Twilight is a haunting novel by Nobel Peace prize-winning author Elie Wiesel.
Raphael Lipkin hears voices and talks to ghosts. Spending the summer at the Mountain Clinic, a New York psychiatric hospital, he is not a patient but rather a visiting professional with a secret, highly personal quest.
A Holocaust survivor who has painstakingly rebuilt his life, he has watched, horrified and helpless, as it all started coming apart. He longs for Pedro, the man who rescued him in postwar Poland - who became his mentor, hero, saviour and friend - and taught him truth from falsehood. But Pedro vanished into Stalin's gulags . . .

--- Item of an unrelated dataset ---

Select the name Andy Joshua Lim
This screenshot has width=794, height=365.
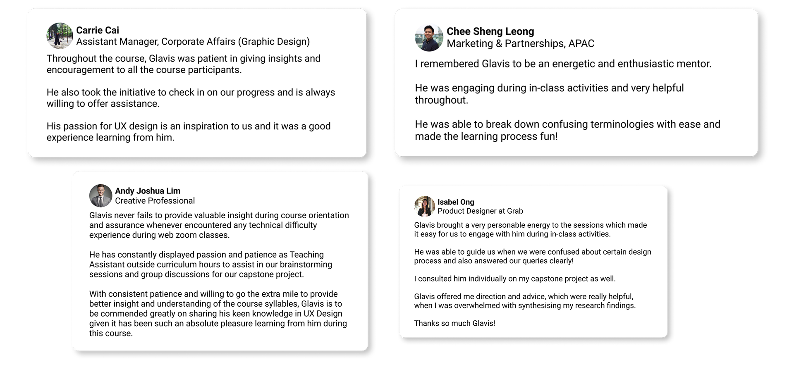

Desperate to explain his own survival, Raphael now seeks among the delusional patients the answers to the mysteries of good, evil and madness.
Elie Wiesel was born in 1928 in Sighet, Transylvania, which is now part of Romania. He was fifteen years old when he and his family were deported by the Nazis to Auschwitz. After the war, Elie Wiesel studied in Paris and later became a journalist. During an interview with the distinguished French writer, Francois Mauriac, he was persuaded to write about his experiences in the death camps. The result was his internationally acclaimed memoir, La Nuit or Night, which has since been translated into more than thirty languages.
Exploring the painful affinity between life and death, sanity and madness, Nobel Laureate Wiesel draws yet again on the experiences of the Holocaust to provide an answer. At the novel's center is Raphael Lipkin, a professor who, convinced he is going mad, seeks respite from his tortured imaginings in a mental clinic where he is both a temporary staff member, exploring the relationship between madness and prophecy, and a patient. Raphael's family has disappeared into the death camps, but although he speaks to them in his dreams, it is to his absent friend Pedro that he pours out his heart, for whom he searches among the madmen in the sanitarium. Guilt obsesses him, as it must all survivors, but the particularity of his guilt resides in Pedro, who gave his life or his sanity (which for Raphael are the same) in an effort to save Raphael's brother Yoel. Poignant though the recounted suffering must in fact have been, the canvas is too broad for any single player to kindle sympathy, the expression of emotion too overblown to bring tears. Torture, death, the violence of separation are recounted in cliche-ridden prose. Yet a lingering question manages to possess the reader: Is every survivor already half dead?